Conviria pensar no seguinte:
1) O ajuste fiscal em 2015 está difícil? O de 2016 é um problema quase do mesmo tamanho;
2) A chuva boa afastou o risco de racionamento de energia até, pelo menos, novembro. Não deve haver racionamento caso continue a chover "na média histórica" e o país continue a usar ao máximo as fontes de energia mais caras e poluentes. E 2016?
3) A alta dos juros nos EUA parece o lobo da história infantil, um alarme falso frequente sobre um risco incerto. Mas algum tumulto virá daí. No mínimo, será marco importante da mudança do jeitão da economia mundial;
4) Os traços gerais do novo jeitão da economia mundial vêm sendo descritos faz uns cinco anos. Assim lenta, a mudança parece não fazer grande diferença para o Brasil. É ilusão de ótica.

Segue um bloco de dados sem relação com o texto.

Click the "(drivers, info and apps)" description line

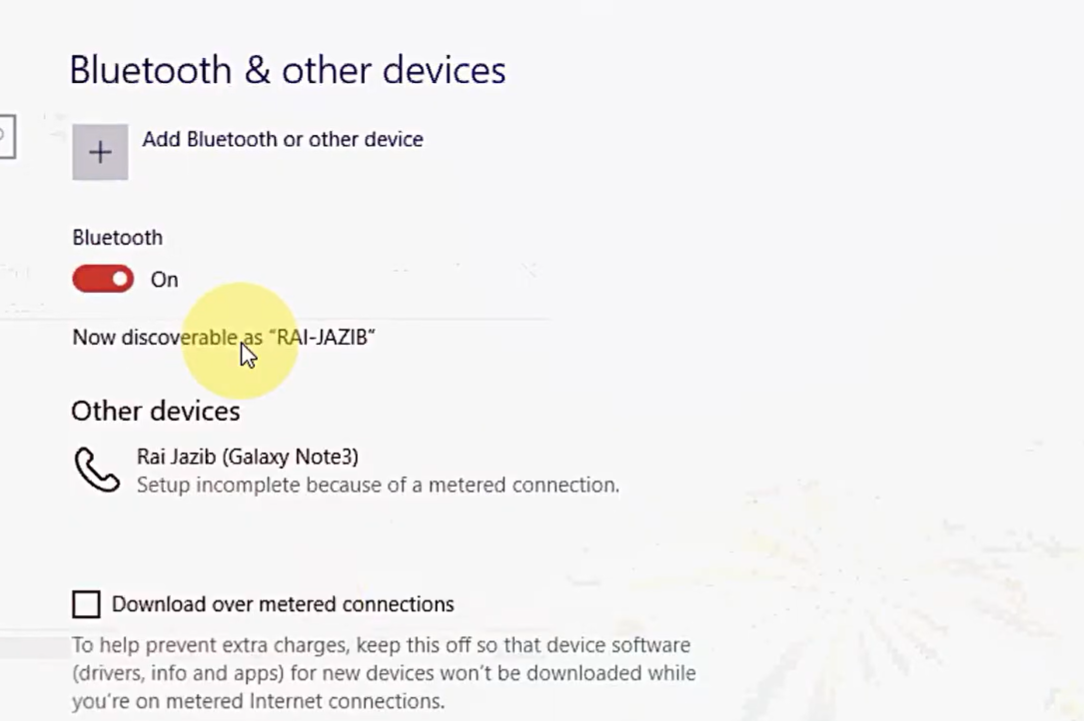pos(383,673)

Reduzir o buraco das contas do governo de modo emergencial tem sido um problemão. Deve ser feito o mínimo necessário para o país não arrebentar, a muito custo e a machadadas (cortes brutais em investimentos do governo), não há alternativa agora. Em 2016, o problema continua: o superavit teria de aumentar, mas é improvável que a receita de impostos aumente a contento, e ainda haverá "restos a pagar" de Dilma 1. Será outra guerra, se não se cuidar do assunto com antecedência. Não se trata aqui nem de "reforma estrutural dos gastos", mas de evitar recaída na crise grave. Para fazer um serviço mais limpo, será preciso haver plano novo.

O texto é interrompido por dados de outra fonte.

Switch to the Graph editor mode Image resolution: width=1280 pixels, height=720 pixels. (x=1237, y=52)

Energia cara, chuva na "média histórica" e economia estagnada devem nos livrar do racionamento de eletricidade também em 2016 (pelo ora previsto, o crescimento da economia deve só repor o prejuízo de 2015). Dilma 2 apenas desmontou o sistema ruinoso de Dilma 1. Mas não há plano de reforma ou de contenção planejada de consumo.

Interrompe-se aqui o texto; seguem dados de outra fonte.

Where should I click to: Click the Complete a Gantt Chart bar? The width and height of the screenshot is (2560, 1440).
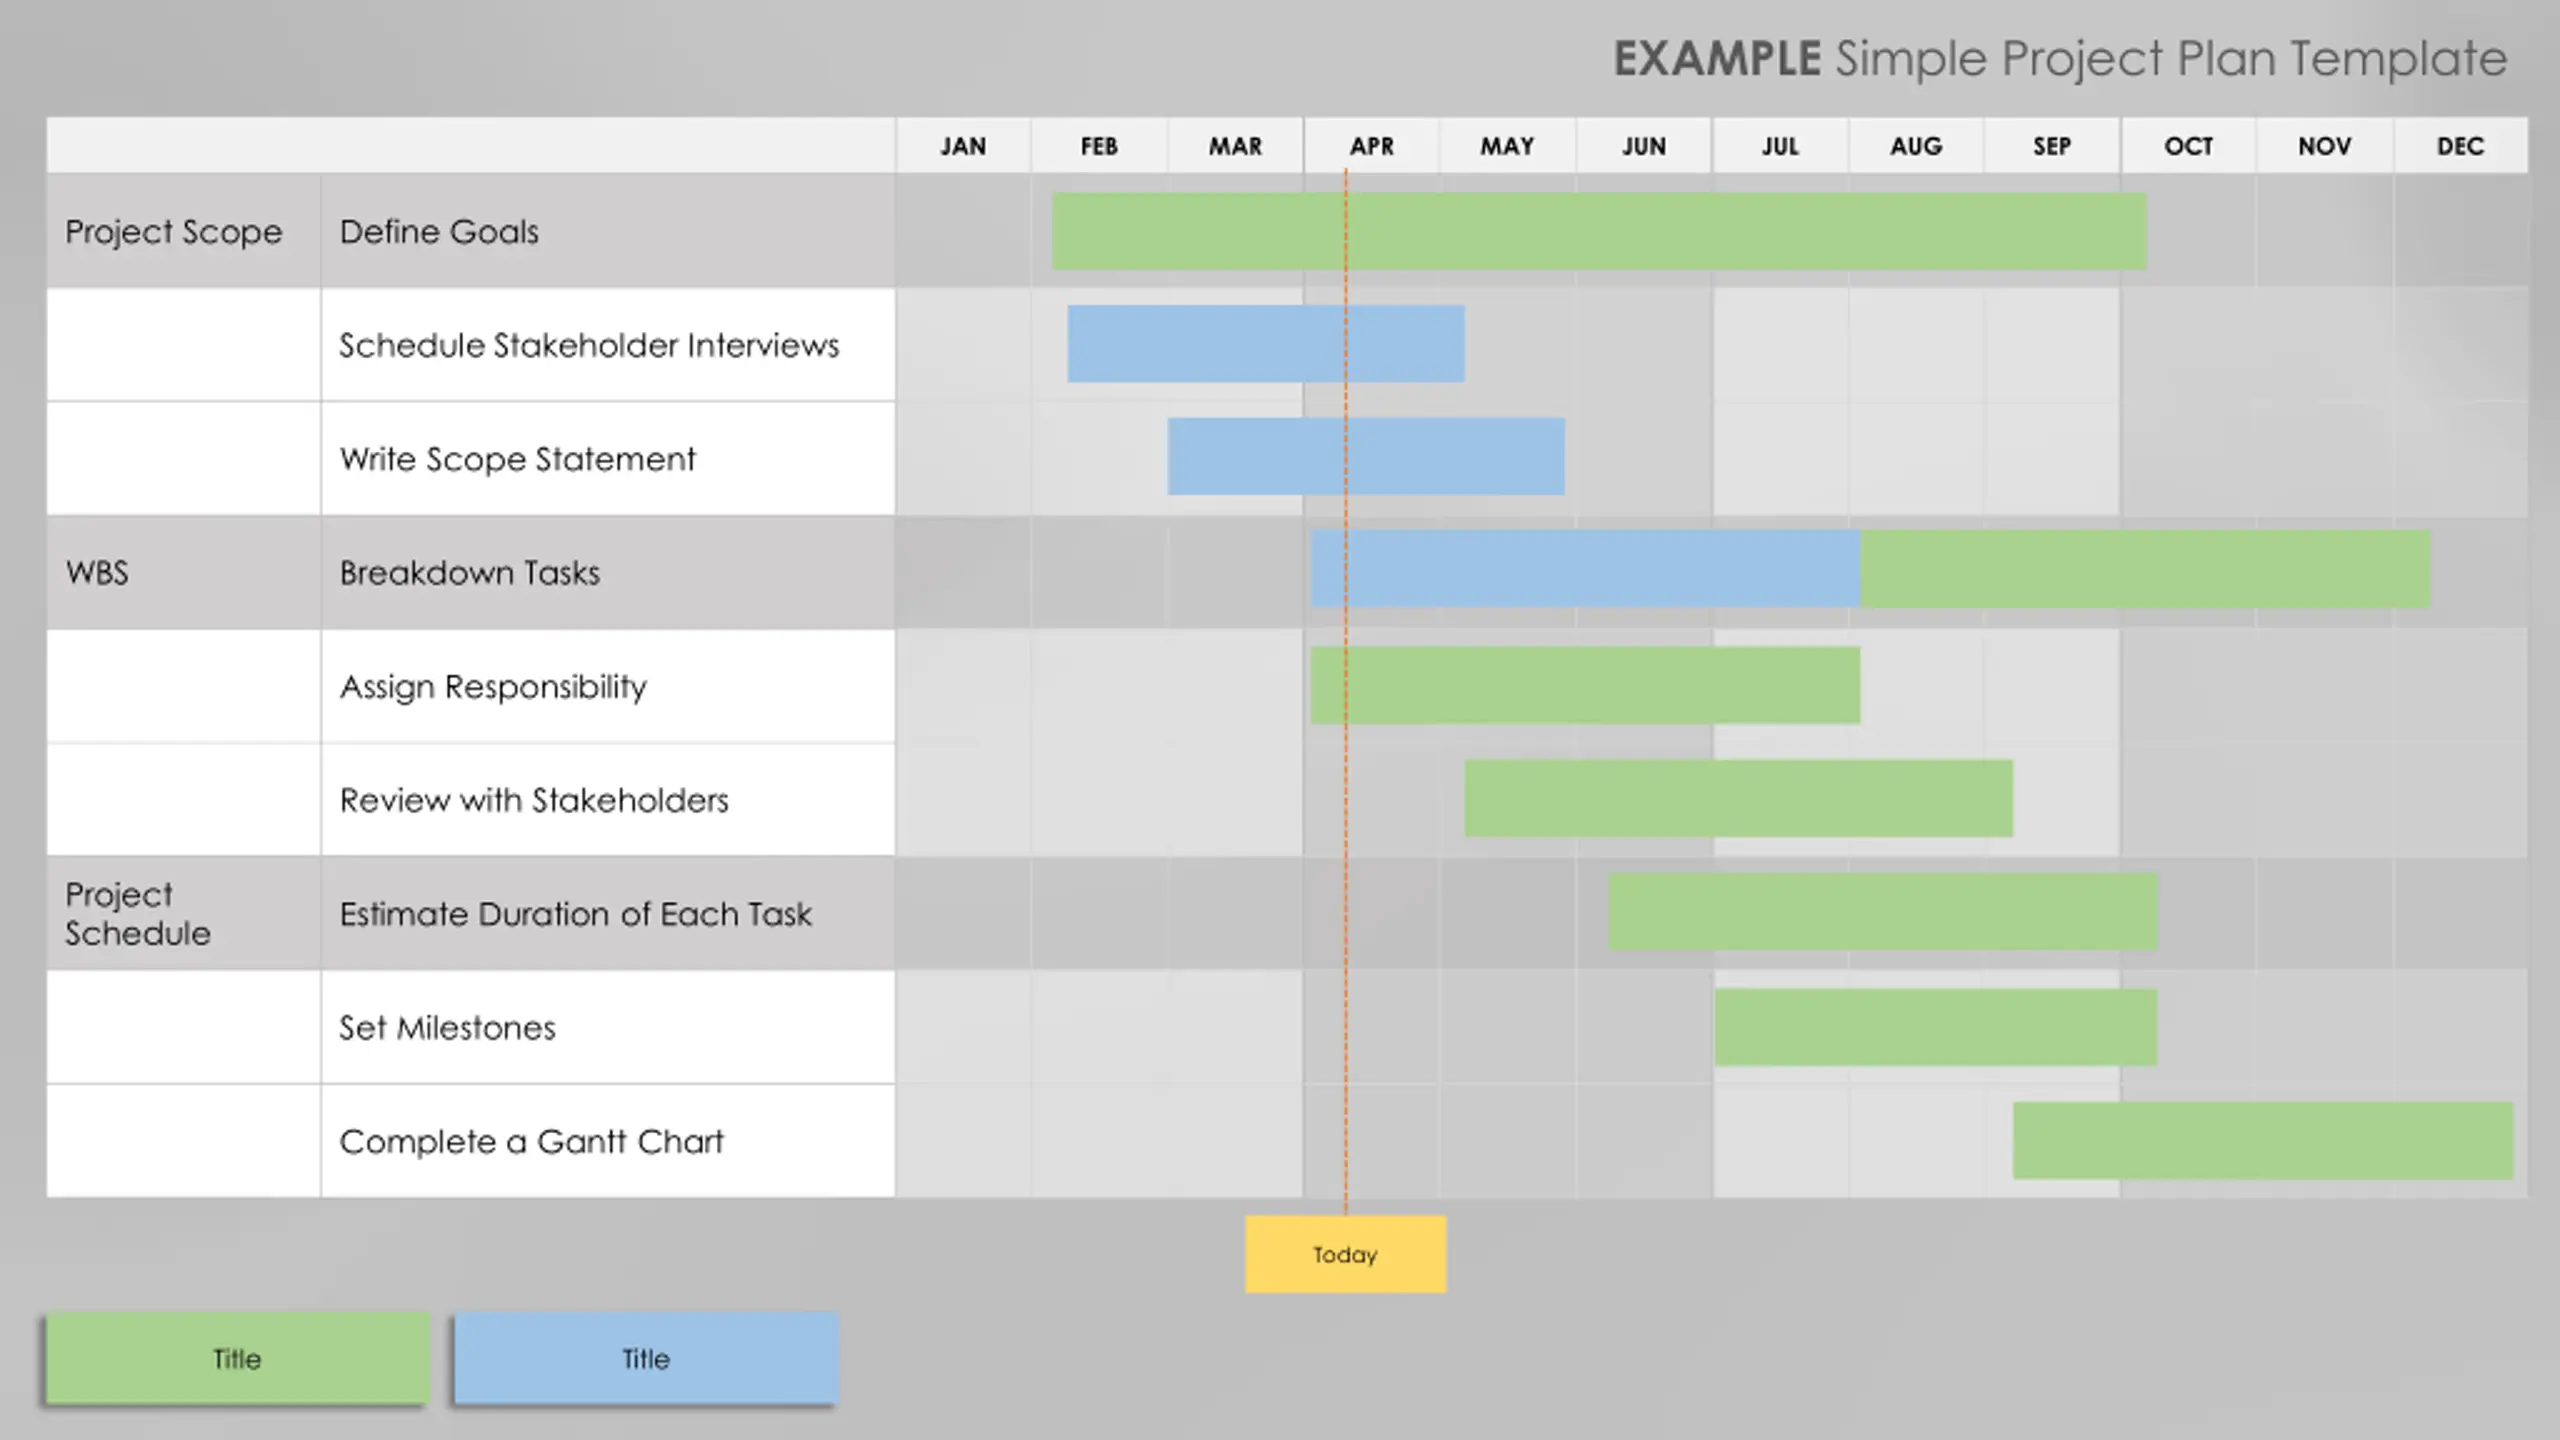tap(2263, 1141)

Suponha-se que a alta dos juros americanos seja muito gradual e não cause estragos súbitos no mundo e no Brasil. Muita gente entendida e poderosa acha isso improvável. Muitos dos otimistas acham que, por ser tão gradual, não haverá tanto dano assim. Mas uma alta tão gradual dos juros deve significar que a economia mundial estará andando muito devagar ainda. O Brasil precisa acelerar seus consertos para lidar com isso.
O novo jeitão da economia global terá juros americanos em alta depois de nove anos (crédito mundial mais escasso), crescimento chinês declinando para metade do que foi nos anos 2000-10, preços em baixa de exportações importantes do Brasil, perda ao menos momentânea da graça do pré-sal, novos concorrentes para nossa indústria isolada e envelhecida (vizinhos da China e mesmo México) e os imprevistos de sempre (haveria agora uma arrancada indiana? Um novo crash? Novidades que ninguém estaria enxergando?).
Em tese, nenhuma notícia boa para o Brasil, ainda mais este Brasil avariado. Mas dá para encarar, se não ficarmos concentrados apenas no nosso umbigo sujo.